◆ Task to complete ◆
What you return should be the exact lines from the one with "This screenshot has" to the end of the records below, both included, and no pictures.

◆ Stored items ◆
————

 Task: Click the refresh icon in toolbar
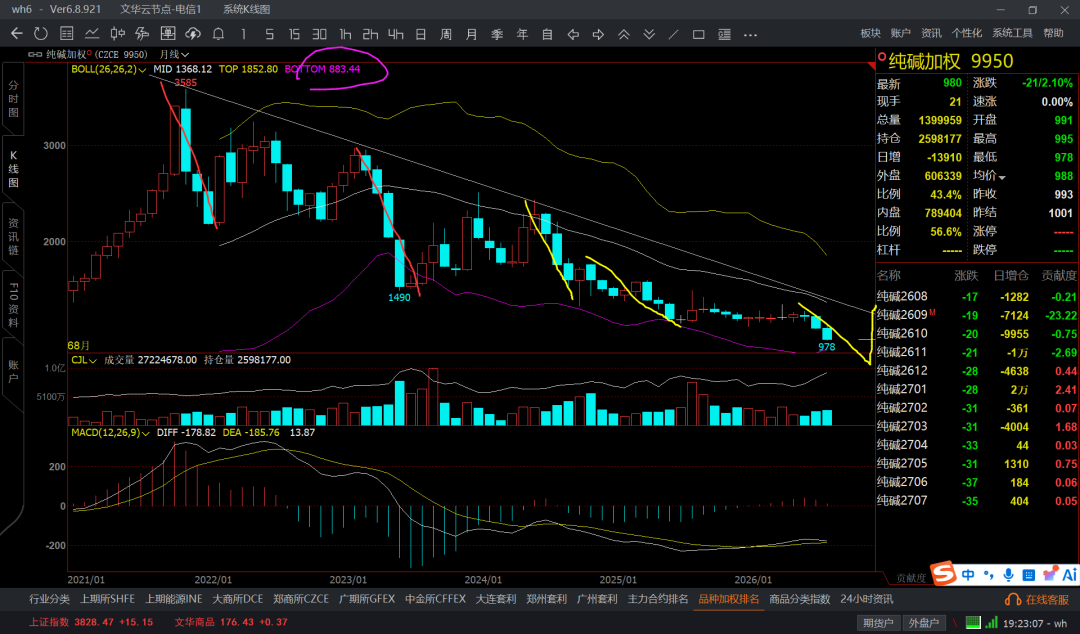[x=41, y=34]
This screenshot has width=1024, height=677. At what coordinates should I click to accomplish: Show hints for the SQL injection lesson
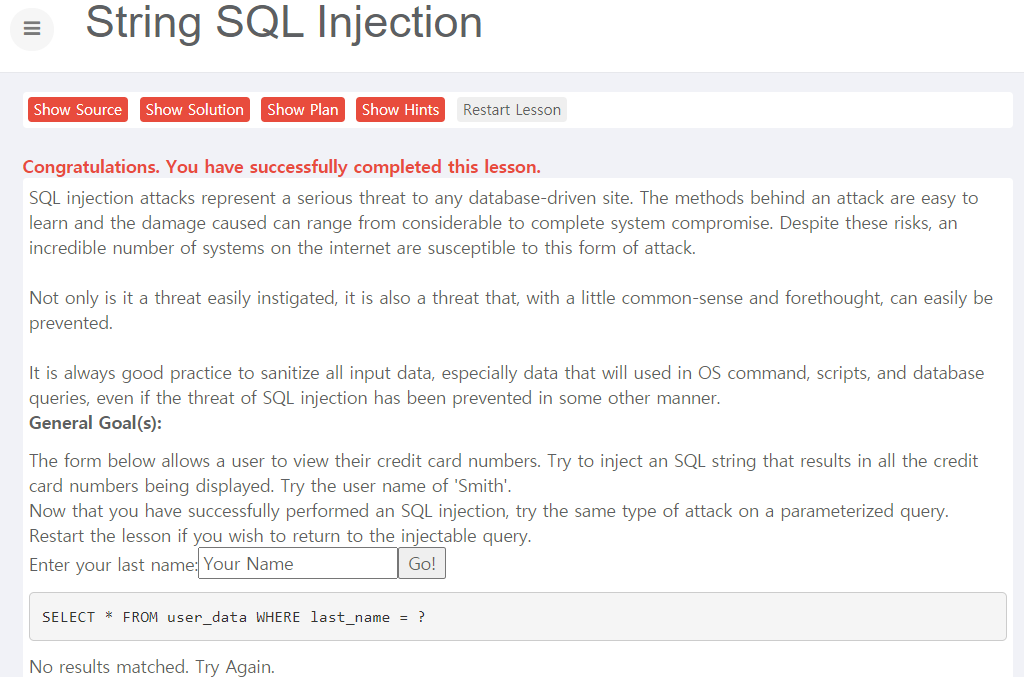pos(399,109)
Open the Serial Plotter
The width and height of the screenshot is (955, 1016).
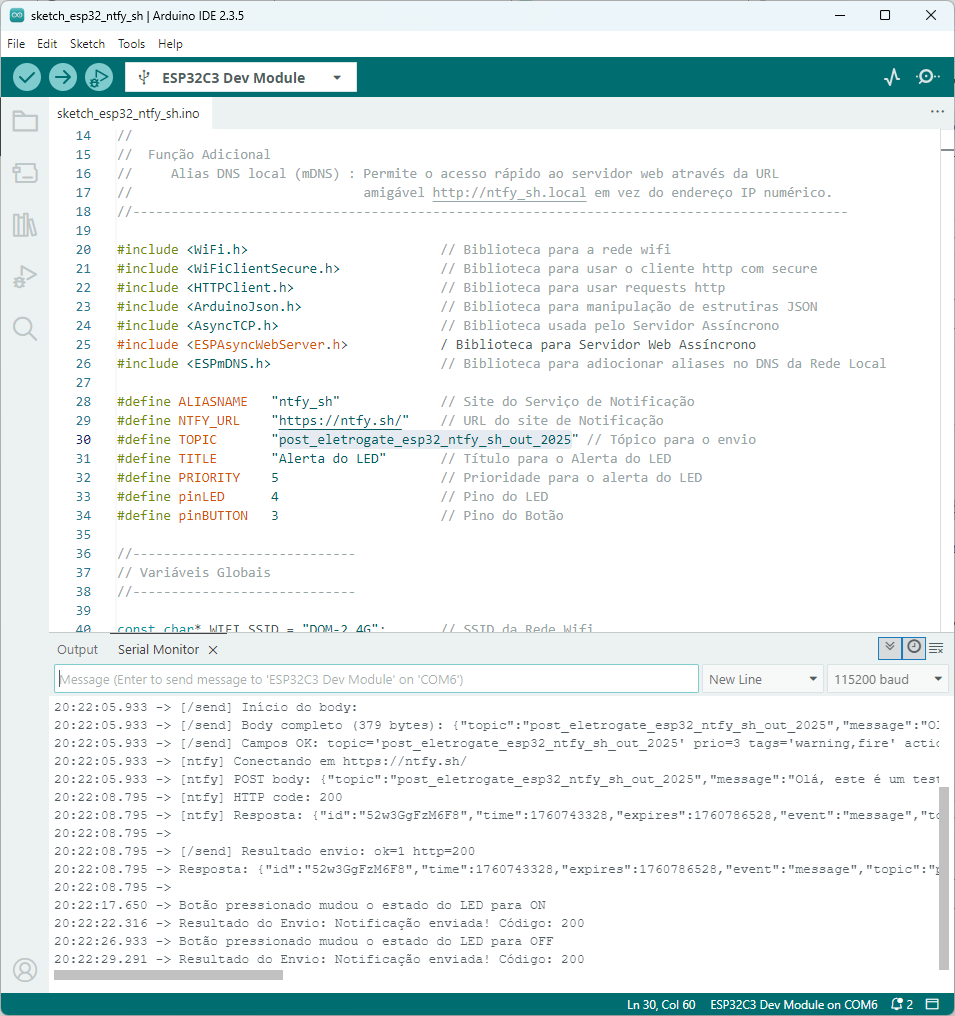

————

◆ Answer section ◆
This screenshot has width=1024, height=677. At what coordinates should I click to accomplish: Show hints for the SQL injection lesson
pos(399,109)
Open the Serial Plotter
The width and height of the screenshot is (955, 1016).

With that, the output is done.